The linguistic status of agreement in sign languages has been called into question by some authors who remark, among other things, on the selective nature of agreement (agreement is a phenomenon that is exhibited only by some verbs) and the lack of specification of verb inflection (the actual agreement markings are not listed in the lexicon) (cf. Table 3.5 for an overview of the controversial issues) (cf. Mathur & Rathmann 2012 for a discussion of the relevant literature).

Table 3.5: The status of agreement: controversial issues.

Elements

Controversial characteristic

Agreement markings

- lack of listability (forms)

Verb arguments

- optionality of subject agreement

Lexical items

- selective nature of agreement marking

A detailed discussion of the arguments that have been subject to a longstanding debate is beyond the scope of this work. However, we shall briefly outline the position adopted in this work, which roughly maintains that the information encoded through the initial and final locations of agreement verbs is best characterised as verb agreement (for a detailed discussion of the main arguments see Lillo-Martin 2002: 249 f.). The main tenets of this approach are as follows.

Verb agreement and thematic structure. The choice of verbs participating in the class of verbs that agrees with their subject and object in person and number is not random but constrained by their s-selection features (i.e. their thematic structure) (see Rathmann & Mathur 2002 for a detailed discussion).

Grammatical information encoded. Feature sharing between agreement verbs and their arguments concerns particular syntactic roles (subject and object). The grammatical processes are also reflected in various syntactic phenomena such as the licensing of null arguments (Lillo-Martin 2002: 251).

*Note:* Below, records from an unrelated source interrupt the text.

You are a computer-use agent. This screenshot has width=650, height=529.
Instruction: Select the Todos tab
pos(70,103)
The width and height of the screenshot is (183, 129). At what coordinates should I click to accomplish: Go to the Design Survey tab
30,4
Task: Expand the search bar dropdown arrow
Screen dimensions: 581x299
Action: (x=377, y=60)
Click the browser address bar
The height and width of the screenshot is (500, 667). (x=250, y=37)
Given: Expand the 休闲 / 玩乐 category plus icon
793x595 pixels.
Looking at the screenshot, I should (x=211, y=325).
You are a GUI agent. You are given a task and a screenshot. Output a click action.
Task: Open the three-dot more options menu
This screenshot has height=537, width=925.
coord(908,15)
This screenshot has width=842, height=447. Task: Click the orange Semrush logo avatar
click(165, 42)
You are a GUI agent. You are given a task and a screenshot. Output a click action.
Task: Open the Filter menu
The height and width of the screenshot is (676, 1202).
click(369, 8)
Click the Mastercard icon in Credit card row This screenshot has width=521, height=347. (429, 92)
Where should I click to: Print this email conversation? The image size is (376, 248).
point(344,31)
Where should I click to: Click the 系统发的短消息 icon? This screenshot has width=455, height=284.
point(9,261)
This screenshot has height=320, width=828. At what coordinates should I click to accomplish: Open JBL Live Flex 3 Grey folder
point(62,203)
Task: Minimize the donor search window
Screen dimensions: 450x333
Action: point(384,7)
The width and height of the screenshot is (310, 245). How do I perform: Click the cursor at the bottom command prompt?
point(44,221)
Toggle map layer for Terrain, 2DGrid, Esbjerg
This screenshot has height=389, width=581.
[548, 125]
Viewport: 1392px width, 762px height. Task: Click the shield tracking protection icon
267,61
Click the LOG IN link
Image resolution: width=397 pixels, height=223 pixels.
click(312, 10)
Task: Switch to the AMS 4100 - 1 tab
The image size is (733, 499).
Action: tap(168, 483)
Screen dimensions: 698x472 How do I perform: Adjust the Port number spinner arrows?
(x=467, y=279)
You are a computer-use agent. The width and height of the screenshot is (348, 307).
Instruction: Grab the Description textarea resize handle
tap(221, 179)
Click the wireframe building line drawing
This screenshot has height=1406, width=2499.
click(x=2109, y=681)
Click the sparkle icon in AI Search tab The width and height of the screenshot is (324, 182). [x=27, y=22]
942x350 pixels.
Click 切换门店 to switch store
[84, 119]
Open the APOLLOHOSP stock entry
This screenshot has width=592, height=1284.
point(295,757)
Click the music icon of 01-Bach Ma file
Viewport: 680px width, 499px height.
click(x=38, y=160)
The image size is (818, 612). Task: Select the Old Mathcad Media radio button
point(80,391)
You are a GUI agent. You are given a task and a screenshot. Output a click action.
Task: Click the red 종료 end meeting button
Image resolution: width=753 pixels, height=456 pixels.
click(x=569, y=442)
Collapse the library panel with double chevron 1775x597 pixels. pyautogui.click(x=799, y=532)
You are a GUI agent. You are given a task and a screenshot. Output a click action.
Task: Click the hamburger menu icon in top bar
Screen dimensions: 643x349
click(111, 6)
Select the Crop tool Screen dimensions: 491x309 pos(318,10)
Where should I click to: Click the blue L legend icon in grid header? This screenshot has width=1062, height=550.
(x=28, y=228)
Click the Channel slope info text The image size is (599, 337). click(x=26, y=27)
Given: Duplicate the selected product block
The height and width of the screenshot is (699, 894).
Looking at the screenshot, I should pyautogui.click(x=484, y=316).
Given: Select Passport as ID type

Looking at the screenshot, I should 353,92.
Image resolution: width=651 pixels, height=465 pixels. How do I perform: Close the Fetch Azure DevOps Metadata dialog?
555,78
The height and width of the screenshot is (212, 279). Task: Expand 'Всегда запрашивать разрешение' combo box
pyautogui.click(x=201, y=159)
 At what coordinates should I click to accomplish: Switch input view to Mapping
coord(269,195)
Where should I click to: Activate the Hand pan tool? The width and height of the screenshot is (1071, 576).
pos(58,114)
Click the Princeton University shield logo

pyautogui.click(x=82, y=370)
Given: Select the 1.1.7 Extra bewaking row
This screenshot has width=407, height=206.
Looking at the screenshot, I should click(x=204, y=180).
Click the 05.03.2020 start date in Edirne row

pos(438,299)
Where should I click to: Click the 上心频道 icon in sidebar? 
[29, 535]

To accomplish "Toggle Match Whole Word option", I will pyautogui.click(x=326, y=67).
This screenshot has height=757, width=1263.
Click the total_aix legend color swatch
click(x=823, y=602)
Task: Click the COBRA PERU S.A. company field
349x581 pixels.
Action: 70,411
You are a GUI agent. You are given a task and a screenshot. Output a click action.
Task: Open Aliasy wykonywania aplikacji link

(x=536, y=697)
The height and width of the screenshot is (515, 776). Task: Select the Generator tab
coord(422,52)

Person distinction at the lexical level. Following Meier (1990) two categories of loci can be distinguished concerning their specification. The locus used to refer to the first person is listable (the location is fixed). The loci used to refer to a non-first person represent a bounded set of loci falling within the signing spaced which is, however, not listable. The infinity issue, as Rathmann and Mathur (2002: 377) put it, is thus one of listability.

Person distinction at the syntactic level. The dual first/non-first person distinction is relevant to syntax. For example, in the context of referential shift the first person pronoun may pick out a referent other than the signer (a characteristic reserved to the first person). By contrast, the difference between various non-first locations is irrelevant at this linguistic level (no syntactic process treats a location on the right differently than a location on the left) (Lillo-Martin 2002: 255).

Referential identity at the discourse level. The expression of co-reference involves choice of the same locus. Hence, pronouns with identical referential indices are interpreted as picking out the same referent at the discourse level (Lil- lo-Martin 2002: 255) (we will expand on the constraints relevant at this level in section 3.1.4.2).